**What is being asked:** Find the line containing "Given: Open the siUSD / USDC market" in the records below. Copy exactly that line and each one after it, ending at the line containing "Task: Click the denominator", and nothing more.

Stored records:
Content starts

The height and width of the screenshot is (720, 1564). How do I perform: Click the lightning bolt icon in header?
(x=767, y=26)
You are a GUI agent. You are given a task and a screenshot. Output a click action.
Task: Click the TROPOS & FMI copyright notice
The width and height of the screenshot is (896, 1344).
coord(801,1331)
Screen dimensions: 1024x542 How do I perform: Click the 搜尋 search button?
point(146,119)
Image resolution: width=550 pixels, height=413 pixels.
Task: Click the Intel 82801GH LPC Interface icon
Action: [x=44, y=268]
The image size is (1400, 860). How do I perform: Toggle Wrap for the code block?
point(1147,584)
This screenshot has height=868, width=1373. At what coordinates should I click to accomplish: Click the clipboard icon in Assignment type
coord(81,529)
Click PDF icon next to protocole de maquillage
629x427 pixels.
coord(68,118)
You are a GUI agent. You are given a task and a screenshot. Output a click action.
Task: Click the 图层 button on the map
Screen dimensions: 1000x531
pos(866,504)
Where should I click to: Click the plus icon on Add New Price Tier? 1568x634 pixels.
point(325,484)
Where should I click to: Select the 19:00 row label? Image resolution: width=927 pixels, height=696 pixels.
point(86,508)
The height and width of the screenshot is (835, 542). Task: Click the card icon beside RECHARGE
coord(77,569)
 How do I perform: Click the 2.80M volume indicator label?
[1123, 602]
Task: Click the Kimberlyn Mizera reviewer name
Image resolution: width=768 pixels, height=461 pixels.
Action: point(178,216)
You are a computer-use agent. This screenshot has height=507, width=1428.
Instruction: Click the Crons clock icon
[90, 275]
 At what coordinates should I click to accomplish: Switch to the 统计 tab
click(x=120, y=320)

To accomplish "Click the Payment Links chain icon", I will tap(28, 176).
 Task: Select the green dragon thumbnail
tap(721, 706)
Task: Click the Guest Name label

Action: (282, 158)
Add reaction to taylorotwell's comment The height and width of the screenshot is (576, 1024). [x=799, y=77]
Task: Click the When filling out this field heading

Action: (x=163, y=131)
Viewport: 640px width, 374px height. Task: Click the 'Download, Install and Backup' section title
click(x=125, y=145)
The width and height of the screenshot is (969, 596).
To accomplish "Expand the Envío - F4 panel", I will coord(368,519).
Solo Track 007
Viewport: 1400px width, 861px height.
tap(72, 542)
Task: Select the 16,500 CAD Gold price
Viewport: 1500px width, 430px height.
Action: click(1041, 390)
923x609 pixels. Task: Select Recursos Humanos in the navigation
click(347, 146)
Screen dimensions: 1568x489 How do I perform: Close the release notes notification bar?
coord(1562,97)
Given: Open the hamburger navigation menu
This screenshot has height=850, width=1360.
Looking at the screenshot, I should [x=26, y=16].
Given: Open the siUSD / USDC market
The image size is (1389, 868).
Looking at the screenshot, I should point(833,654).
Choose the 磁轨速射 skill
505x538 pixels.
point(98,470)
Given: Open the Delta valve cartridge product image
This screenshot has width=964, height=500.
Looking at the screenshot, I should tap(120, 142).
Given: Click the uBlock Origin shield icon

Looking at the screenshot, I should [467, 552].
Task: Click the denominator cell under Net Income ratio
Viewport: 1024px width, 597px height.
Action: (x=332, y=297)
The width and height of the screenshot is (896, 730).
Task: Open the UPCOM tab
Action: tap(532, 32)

Content ends

**Answer to this exercise:**
Given: Open the siUSD / USDC market
The image size is (1389, 868).
Looking at the screenshot, I should point(833,654).
Choose the 磁轨速射 skill
505x538 pixels.
point(98,470)
Given: Open the Delta valve cartridge product image
This screenshot has width=964, height=500.
Looking at the screenshot, I should tap(120, 142).
Given: Click the uBlock Origin shield icon

Looking at the screenshot, I should [467, 552].
Task: Click the denominator cell under Net Income ratio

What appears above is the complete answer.